> _Source document_:
Friday, December 26, 2008

Northern Territories

The northern coast of Australia is truly in the tropics. The thick, sweet smell of frangipani drenches heavy, humid morning air that bathes the body in sweat by 9am. Nothing I know could please my senses more, not the best glass of Spanish red wine or the sight of a thousand orchids. If I have a personal heaven, this is surely it!


Cloud banks start gathering early, around 7am, pink and gray/blue billows that will turn almost black before giving in to unbearable pressure to release torrents of monsoon rain.


The rain doesn't break til around 5pm, when every scrap of sound in the atmosphere has been sucked up to be released all at once, as loud and as sudden as the snap of a crocodile's jaw closing on unsuspecting prey. The brown muddy rivers are full of these prehistoric beasts, so a dip in the water to cool off is definitely out of bounds.


There is all day to sweat before lightning picks out the bushy black clouds parading across the twilight sky. Sometimes it brings rain and sometimes not. The river beds are dry somewhere south of here. In the build up to the wet season, sometimes a thunder storm is only a promise of what is yet to come. But here on the coast there is plenty of water to go with the 43C heat. When its not cloudy on three days out of six, sunsets burn red streaks across the evening horizon.

> _Task prompt_: Continue the blog entry on the tropical northern coast of Australia from the point where it stops.

> _Dataset records_:
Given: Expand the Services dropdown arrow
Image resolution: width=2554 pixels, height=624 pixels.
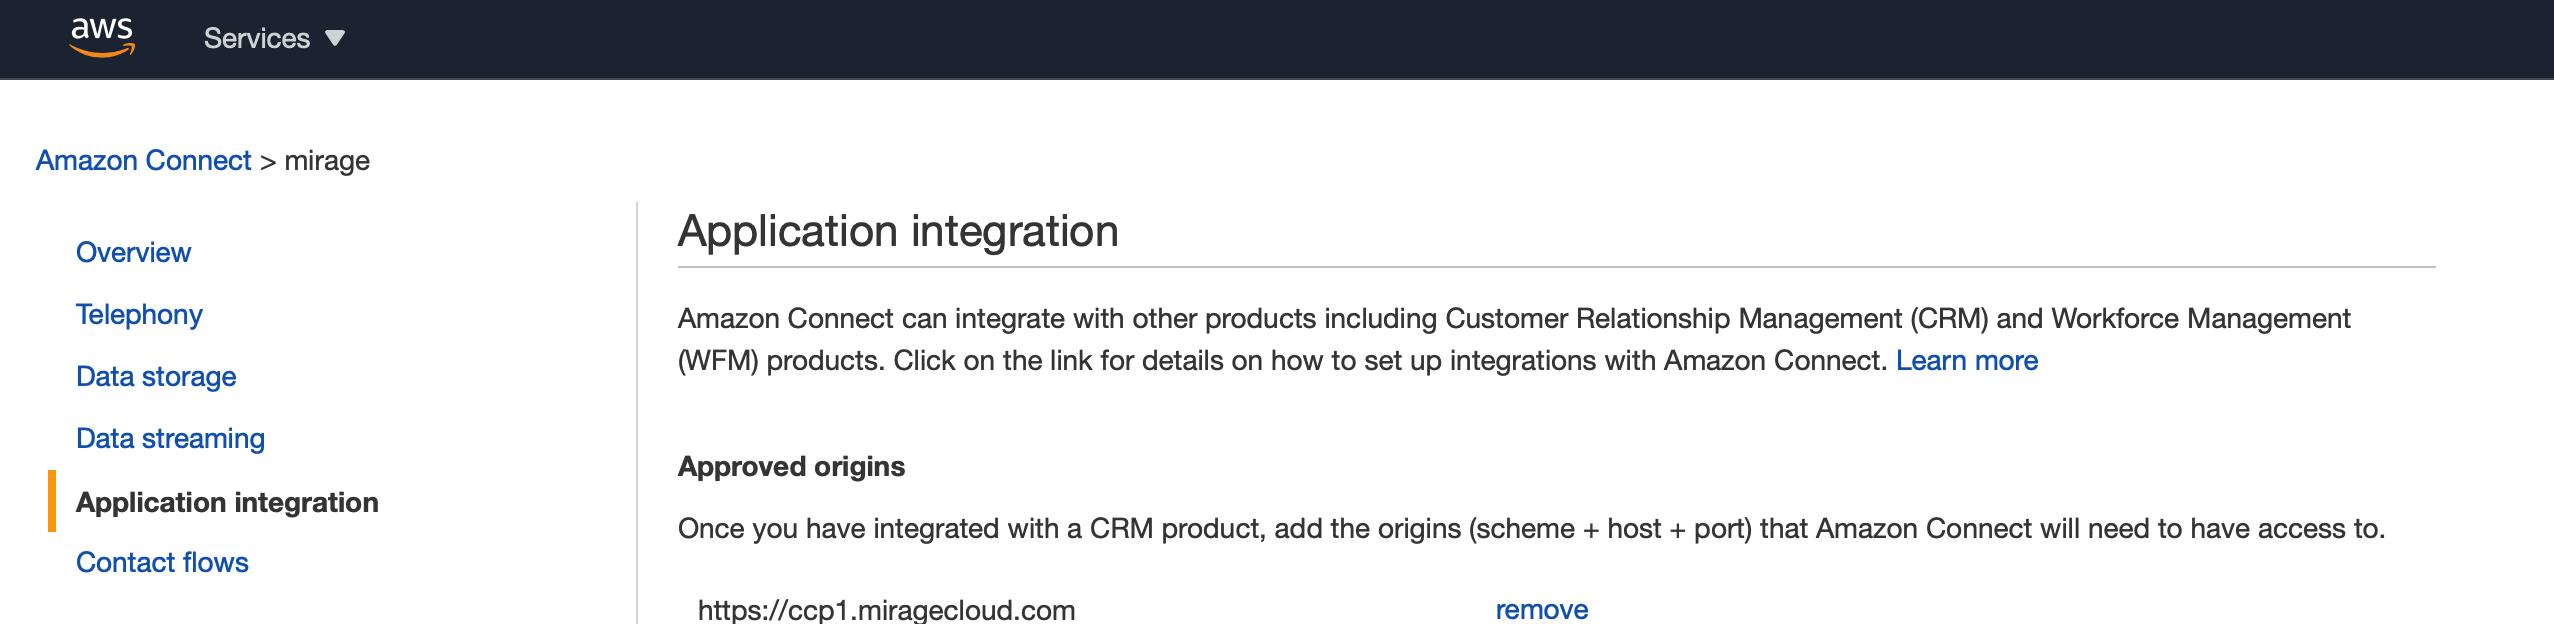Looking at the screenshot, I should pyautogui.click(x=335, y=38).
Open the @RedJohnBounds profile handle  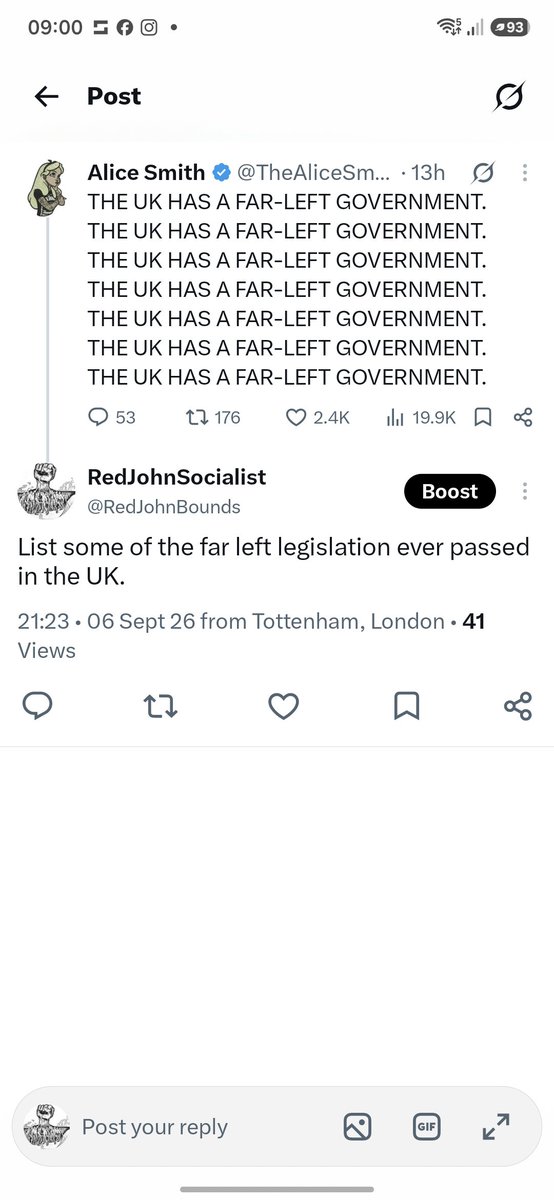tap(164, 506)
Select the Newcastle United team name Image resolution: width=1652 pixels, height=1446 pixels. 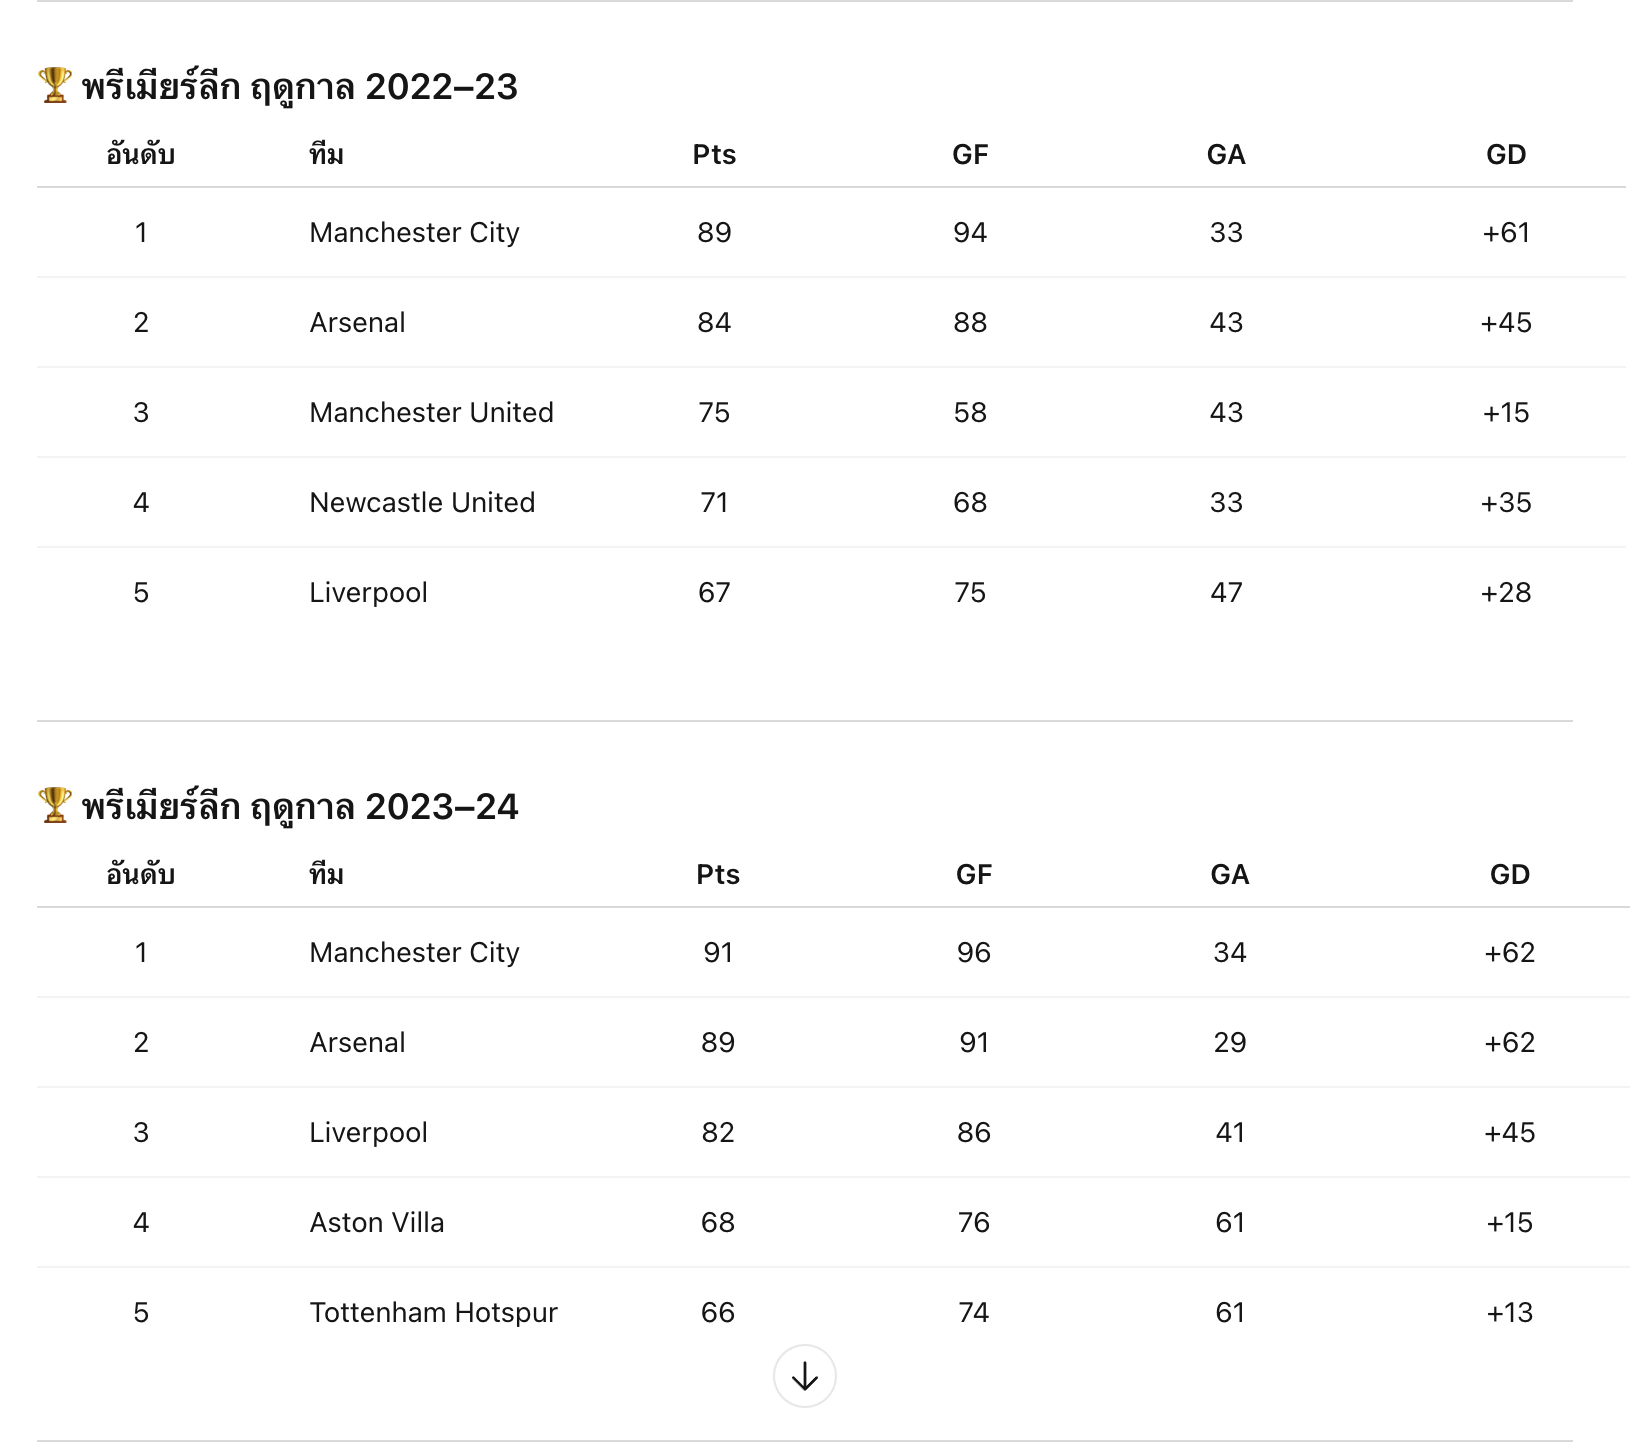point(422,502)
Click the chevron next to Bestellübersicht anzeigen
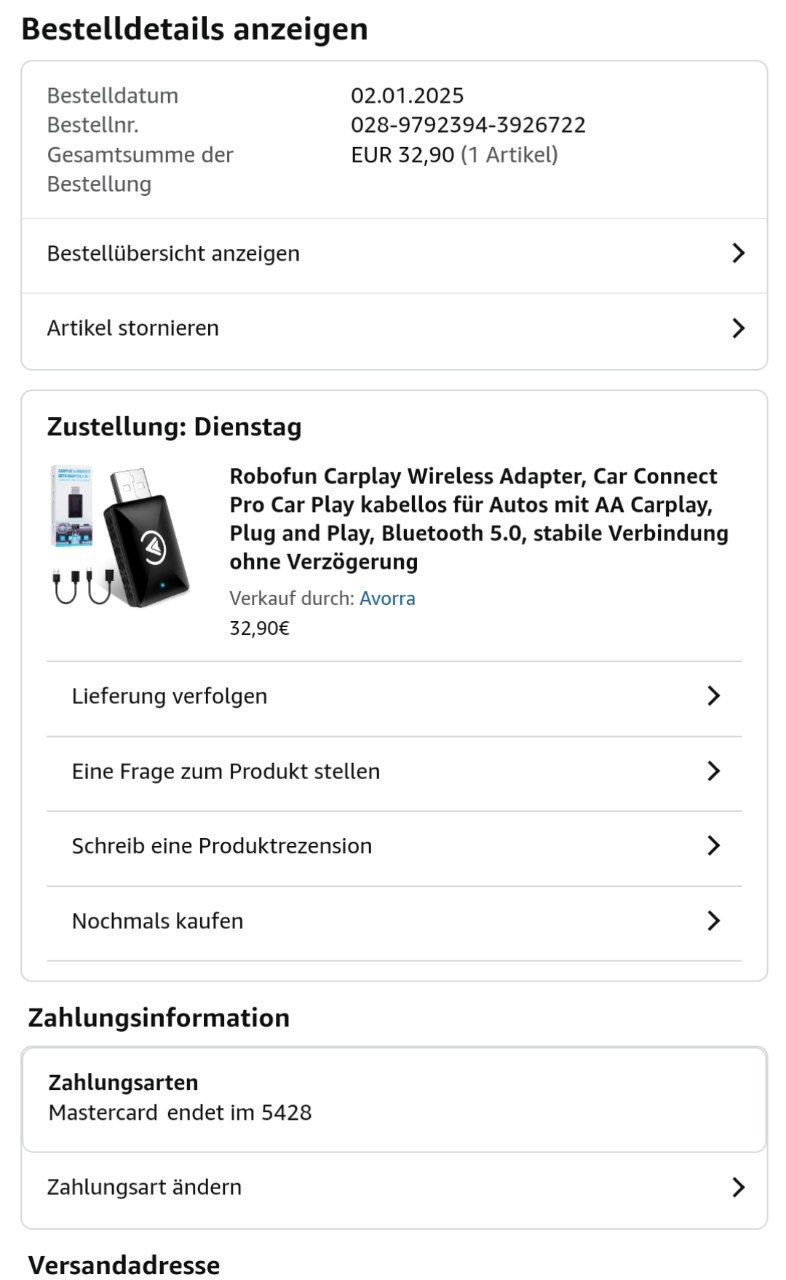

> _Answer for this exercise_:
Birds are up early in the morning to scavenge the remains of last night's takeaway meals, and better still, the huge ripe mangoes just fallen from a tree at the end of Darwin’s town centre esplanade. Fruit as big as footballs are scattered all over the grass. Ants, birds and the occasional tourist (i.e. moi) work hard to clean them up. Joggers slow to a walk as the heat starts ramping up.

The beach, uncovered at low tide, shows no signs of the imminent danger in the water. Box jellyfish are beautiful to behold, clear, pulsating inch square bodies with elegant, foot long, trailing fringes. Silent and deadly, their sting can kill a human in just three brief minutes. Stone fish, an impossibly ugly design in a sea full of gorgeous tropical fish, mother of pearly oyster shells and a thousand and one delicate, living corals. Standing on one is said to be more painful than giving birth.

Starfish, jellyfish, tasty fish and sometimes poisoned fish, abound in these tempting waters. Saltwater crocodiles 20 feet long, great white sharks and tiny biting lice all tell the same story, no swimming here – hot as it may be!


The inland rivers and rock pools are a safer bet, though not quite guaranteed. The tour guide commando crawling upstream in front of me got a powerful shock from the water swimming in a thunder-storm. No damage done though, a fabulous experience sitting under a waterfall in a pool the colour of tea, and only a clan of drowsy flying foxes high up in the trees, idle scary spiders and cute wee dark green frogs for sightings of resident wildlife. Things brush past my legs in the water, rousing not the slightest desire to know what they might be!



Heading west, away from the coast back towards the red centre are miles of living and fallen gum trees, muddy creeks and massive termite mounds. Kakadu and Arnhemland are too far for day trips and tours don't run in the off season. Lichfield is far enough in this country where all distances are vast.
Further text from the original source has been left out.